Kawato Mitsuo, Samejima Kazuyuki
ATR Computational Neuroscience Laboratories, 2-2-2 Hikaridai, Seika-cho, Soraku-gun, Kyoto 619-0288, Japan.
Curr Opin Neurobiol. 2007 Apr;17(2):205-12. doi: 10.1016/j.conb.2007.03.004. Epub 2007 Mar 19.
Reinforcement learning algorithms have provided some of the most influential computational theories for behavioral learning that depends on reward and penalty. After briefly reviewing supporting experimental data, this paper tackles three difficult theoretical issues that remain to be explored. First, plain reinforcement learning is much too slow to be considered a plausible brain model.
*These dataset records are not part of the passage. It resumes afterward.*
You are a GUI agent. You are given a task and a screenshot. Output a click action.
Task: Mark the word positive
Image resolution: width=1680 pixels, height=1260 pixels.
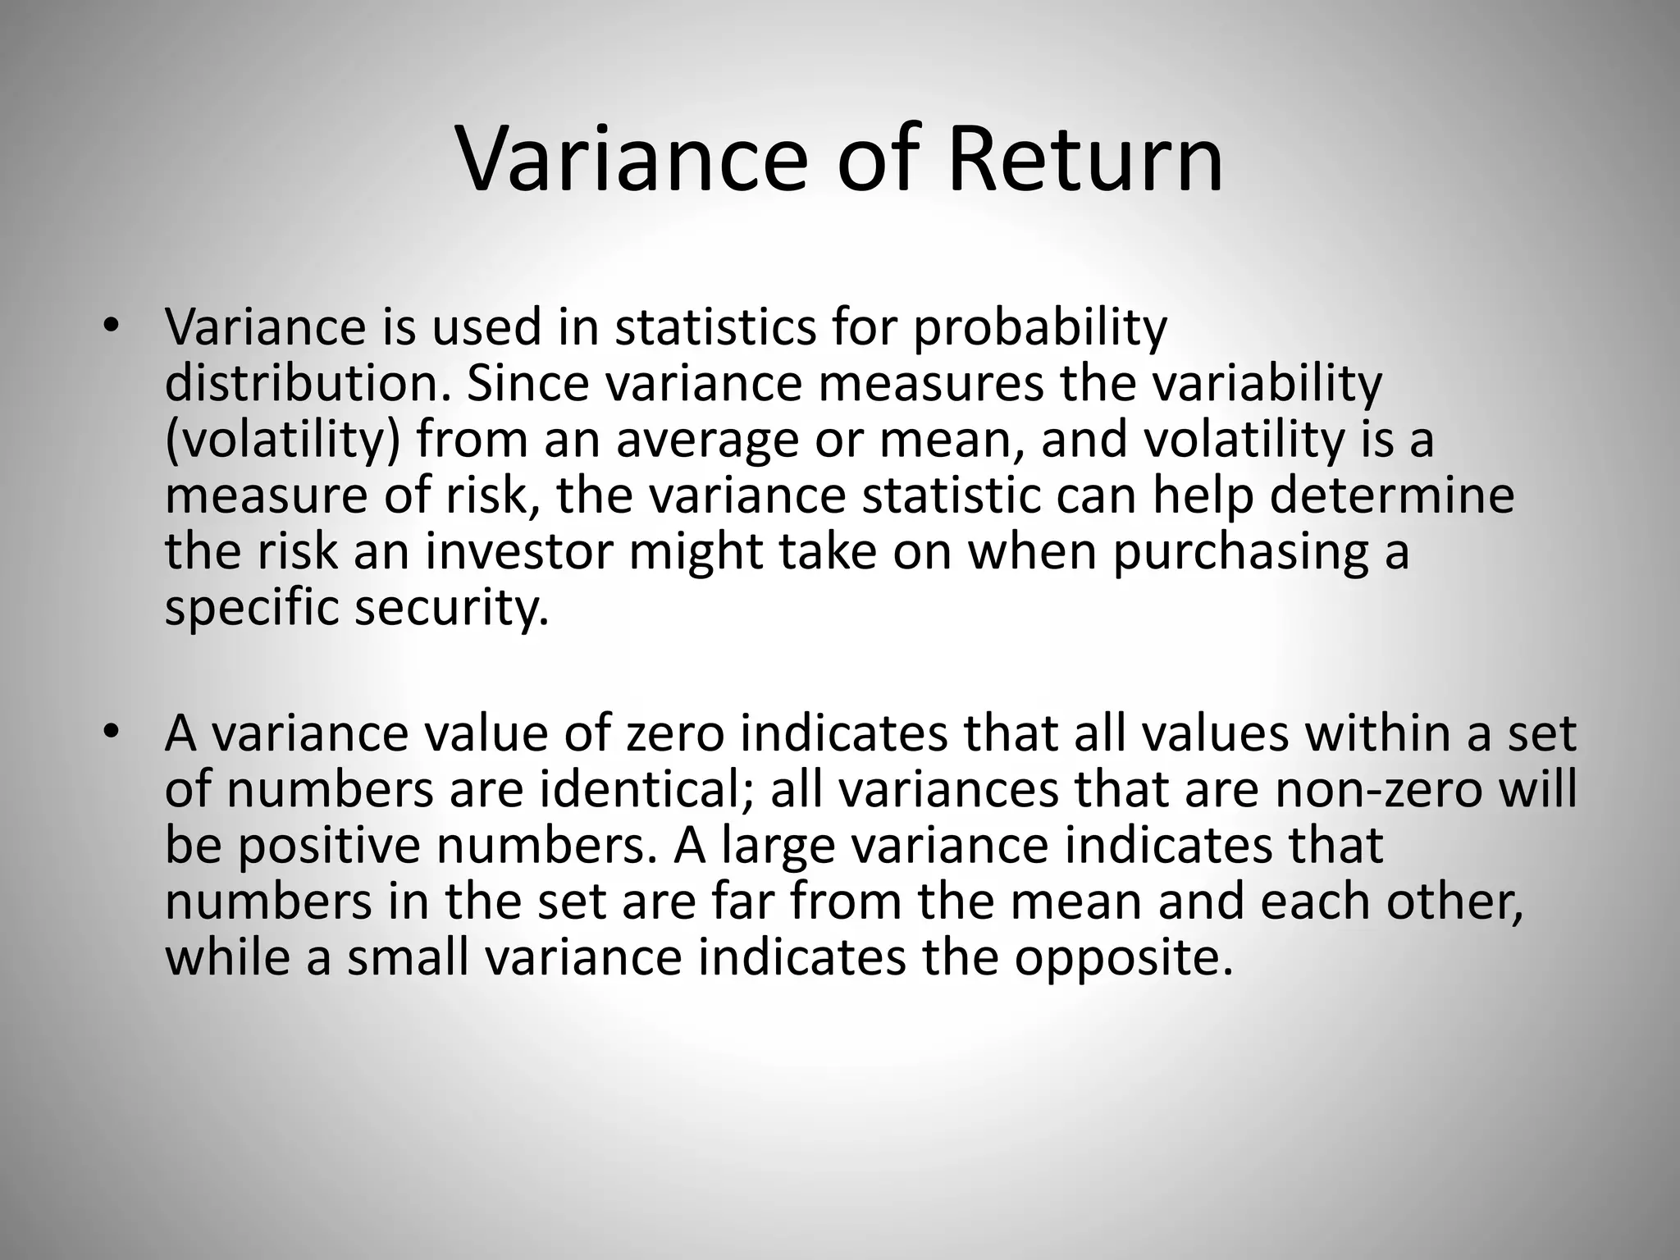tap(329, 847)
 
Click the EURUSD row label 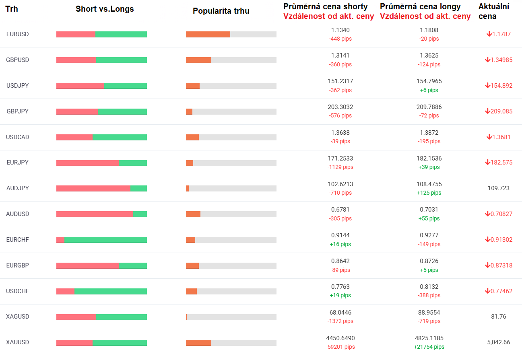[x=18, y=34]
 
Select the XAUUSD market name [x=18, y=342]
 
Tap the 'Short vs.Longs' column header [x=105, y=9]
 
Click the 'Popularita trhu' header [x=221, y=11]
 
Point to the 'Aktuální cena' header [x=494, y=11]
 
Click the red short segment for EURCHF [x=60, y=240]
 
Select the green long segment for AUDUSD [x=140, y=214]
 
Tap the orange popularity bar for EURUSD [x=208, y=34]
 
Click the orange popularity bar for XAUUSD [x=198, y=343]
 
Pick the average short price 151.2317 [x=340, y=81]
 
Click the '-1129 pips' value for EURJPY [x=340, y=167]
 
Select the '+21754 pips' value [x=429, y=347]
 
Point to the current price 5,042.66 [x=498, y=342]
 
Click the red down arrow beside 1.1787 [x=489, y=34]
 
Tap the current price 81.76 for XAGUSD [x=499, y=317]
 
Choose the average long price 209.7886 [x=429, y=107]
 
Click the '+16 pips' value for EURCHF [x=340, y=244]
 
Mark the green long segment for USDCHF [x=111, y=291]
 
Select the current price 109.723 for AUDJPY [x=498, y=188]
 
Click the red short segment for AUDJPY [x=93, y=188]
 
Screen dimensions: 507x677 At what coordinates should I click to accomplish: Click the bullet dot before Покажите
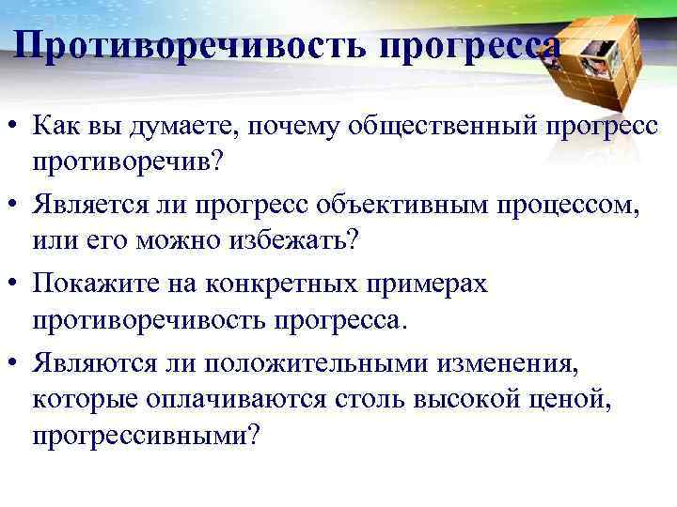click(x=16, y=284)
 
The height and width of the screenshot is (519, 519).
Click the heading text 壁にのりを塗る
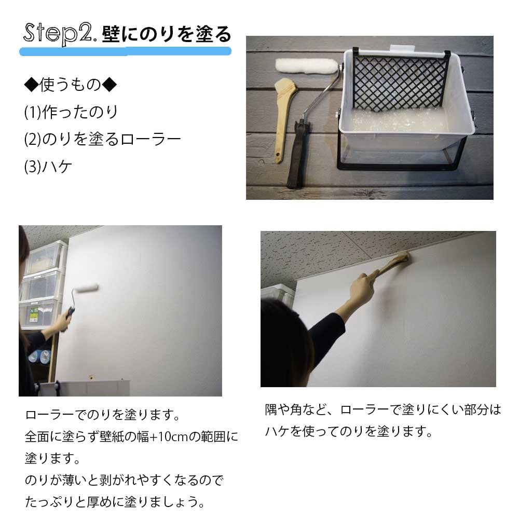pyautogui.click(x=166, y=34)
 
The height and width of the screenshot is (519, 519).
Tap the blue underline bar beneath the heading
pyautogui.click(x=125, y=51)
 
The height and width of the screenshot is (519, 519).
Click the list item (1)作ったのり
pyautogui.click(x=71, y=112)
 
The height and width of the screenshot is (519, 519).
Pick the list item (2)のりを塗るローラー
pyautogui.click(x=102, y=139)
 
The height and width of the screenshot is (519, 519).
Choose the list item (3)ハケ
pyautogui.click(x=48, y=167)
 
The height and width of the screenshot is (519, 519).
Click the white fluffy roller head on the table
pyautogui.click(x=306, y=66)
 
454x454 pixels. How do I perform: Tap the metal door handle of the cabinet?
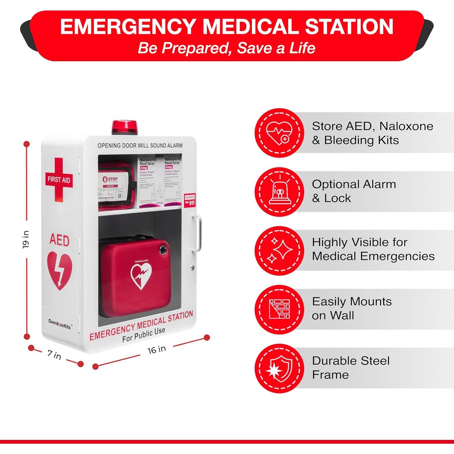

Second, although the temporal-difference error has an important role both in theory and in experiments, how to compute it remains an enigma. Third, function of all brain areas, including the cerebral cortex, cerebellum, brainstem and basal ganglia, seems to necessitate a new computational framework. Computational studies that emphasize meta-parameters, hierarchy, modularity and supervised learning to resolve these issues are reviewed here, together with the related experimental data.
强化学习算法为依赖奖惩的行为学习提供了一些最具影响力的计算理论。在简要回顾支持性实验数据之后,本文探讨了三个有待探索的困难理论问题。首先,单纯的强化学习速度太慢,难以被视为一种合理的大脑模型。其次,尽管时间差分误差在理论和实验中都起着重要作用,但如何计算它仍然是个谜。第三,包括大脑皮层、小脑、脑干和基底神经节在内的所有脑区的功能,似乎都需要一个新的计算框架。本文回顾了强调元参数、层次结构、模块化和监督学习以解决这些问题的计算研究,以及相关的实验数据。